Na verdade, este desenvolvimento não tem nada a ver com o fanatismo contra os judeus. Durante o regime de Netanyahu, Putin costumava se associar pessoalmente com eventos judeus em Israel. Putin estava consciente da influente comunidade étnica judaica que migrou para Israel e os considerava como parte da pátria e um bem para a Rússia.

É concebível que os interesses de segurança nacional da Rússia estejam envolvidos aqui. De acordo com o Congresso Judaico Mundial, a Ucrânia abriga entre 56.000 e 140.000 judeus. Os judeus ucranianos são predominantes em toda a sociedade ucraniana, incluindo altos cargos do Estado, sendo o próprio presidente Volodymyr Zelensky um deles.

Quanto à Rússia, a população judaica é estimada em cerca de 165.000, o que faz deles a sexta maior comunidade judaica fora de Israel. As comunidades judaicas na Ucrânia e na Rússia têm parentesco historicamente. Possivelmente, a postura hostil anti-russa dos israelenses e ucranianos tocou os nervos em bruto em Moscou. A imprensa israelense noticiou sobre a partida de “voluntários” para a Ucrânia a fim de combater as forças russas.

O nexo de inteligência EUA-Israel

O governo de Israel finge ser “neutro”, mas então, é membro da “coalizão dos dispostos” do Secretário de Defesa dos EUA, Lloyd Austin, que combate as forças russas na Ucrânia.

Chame-o de trapézio ou ato de equilíbrio ou traição, mas Moscou não pode se dar ao luxo de ignorar as realidades básicas, dado o nexo entre a inteligência norte-americana e israelense. Sucintamente colocado, existe a possibilidade de que os agentes da Agência Judaica na Rússia tenham tido uma ligação secreta com a inteligência dos EUA.

De fevereiro a março, Moscou começou a retirar todos os vestígios da inteligência norte-americana do solo russo, incluindo o Centro de Moscou da Carnegie. É inteiramente concebível que a CIA tivesse um plano de “apoio” e “células adormecidas” na Rússia tratadas através de associados. O fato é que a Agência Judaica também tem um escritório em Kiev e os militares israelenses dirigem um hospital para tratar os soldados ucranianos feridos. Naturalmente, a agência de espionagem da Ucrânia também é muito ativa. Tudo considerado em conjunto, a inteligência russa possivelmente alcançou o nexo.
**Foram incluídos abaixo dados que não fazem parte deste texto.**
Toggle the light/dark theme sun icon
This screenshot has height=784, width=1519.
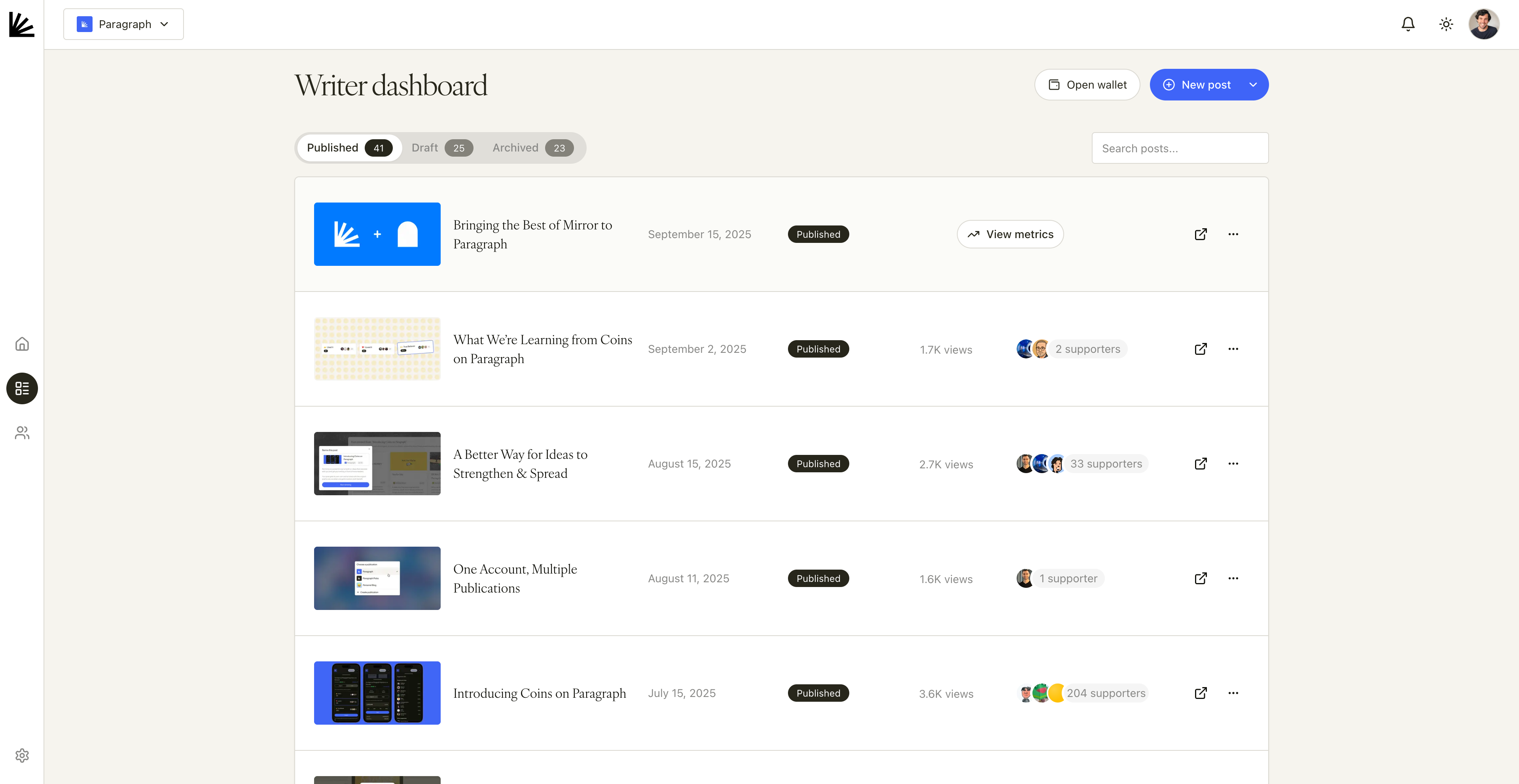click(x=1446, y=24)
A deterioração das relações russo-israelense está acontecendo em um momento em que a segurança regional na Ásia Ocidental está em transição. Num plano mais amplo, este é também um período transformador na geopolítica da região. O fato de Biden ter sido redondamente desdenhado em Jeddah quando tentou vender a idéia de uma aliança regional anti-Rússia, anti-China, fala por si.

Portanto, nesta disputa, Israel será o perdedor. Quanto à Rússia, um potencial irritante em seus laços com o Irã – as equações russo-israelense na Síria – está sendo removido. Isto poderia ter um impacto mensurável na situação da Síria, que Israel tem bombardeado, sem provocação, desde 2017. A Rússia lançou sua rede na Ásia Ocidental e seus sucessos diplomáticos não serão afetados devido a esta queda com Israel.

Israel deveria ter agido suficientemente cedo quando a pequena nuvem de Elias, “tão pequena quanto a mão de um homem”, foi descoberta em maio quando os inspetores russos chegaram à porta da Agência Judaica em Moscou. Tel Aviv provavelmente não esperava que as coisas nevassem.

Claramente, o reflexo israelense era o de calar a boca. Isso mostra o nervosismo de que a inteligência russa apanhou algo altamente desagradável.